Input>

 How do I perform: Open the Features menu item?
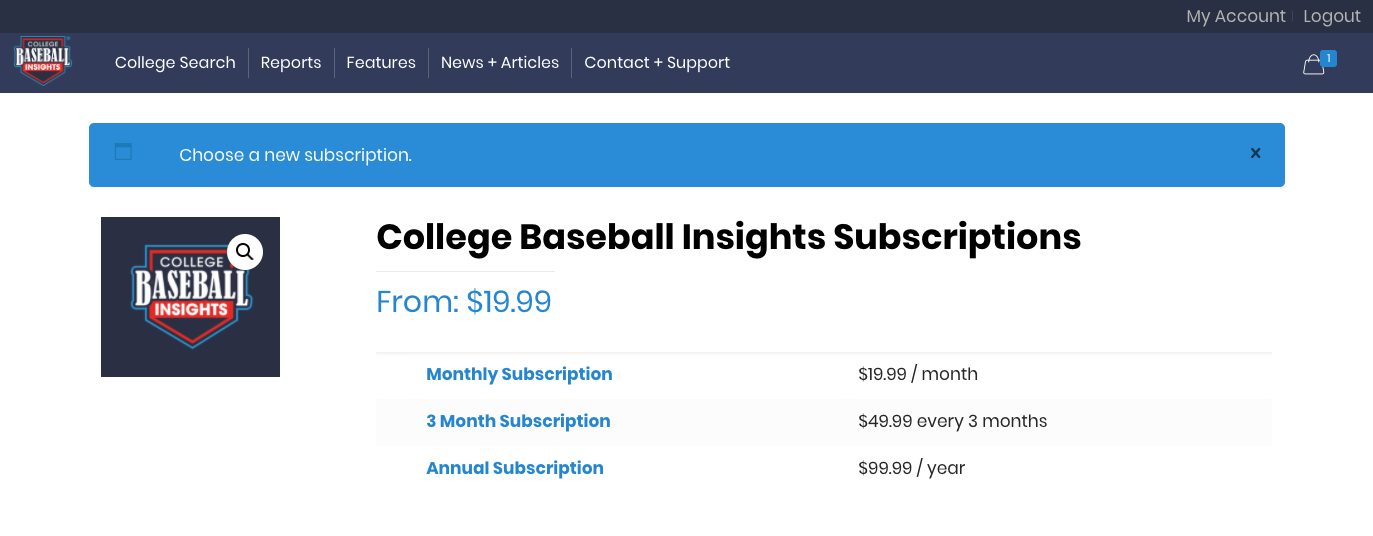381,63
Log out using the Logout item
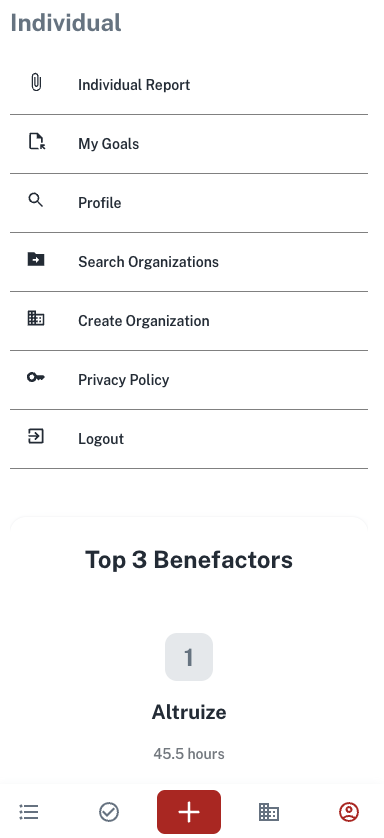384x838 pixels. click(x=189, y=439)
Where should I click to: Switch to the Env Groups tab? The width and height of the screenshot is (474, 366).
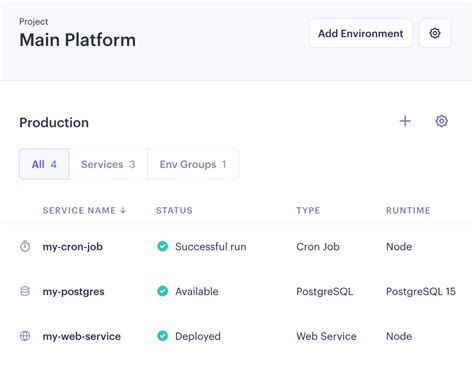point(193,164)
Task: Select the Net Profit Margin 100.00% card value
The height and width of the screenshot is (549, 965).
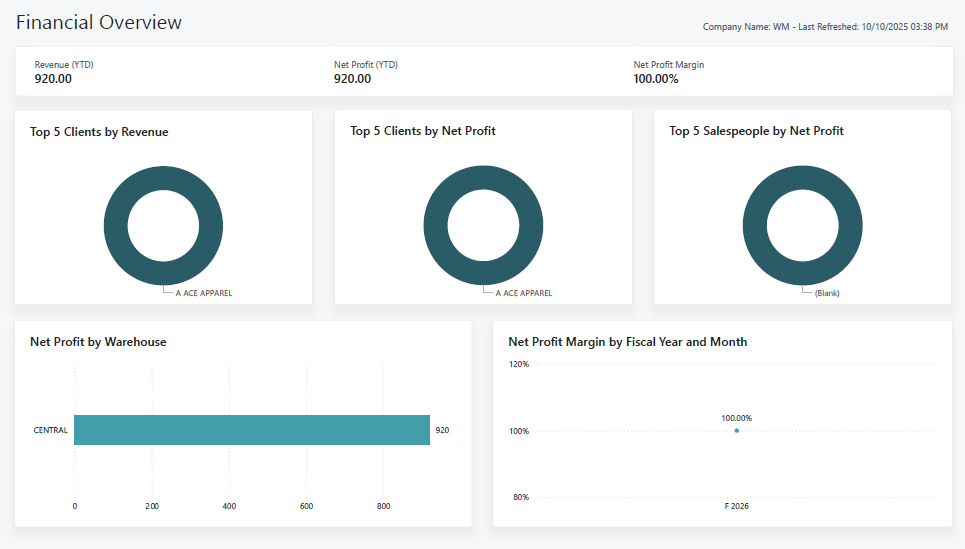Action: (656, 79)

Requirement>
If a picture falls within the span, leave it out, and reproduce exactly the lines from the one containing "Where should I" through the end of the material, and no others.

Answer space>
Where should I click to: Switch to the Env Groups tab? The width and height of the screenshot is (474, 366).
point(193,164)
Task: Select the Net Profit Margin 100.00% card value
The height and width of the screenshot is (549, 965).
Action: (656, 79)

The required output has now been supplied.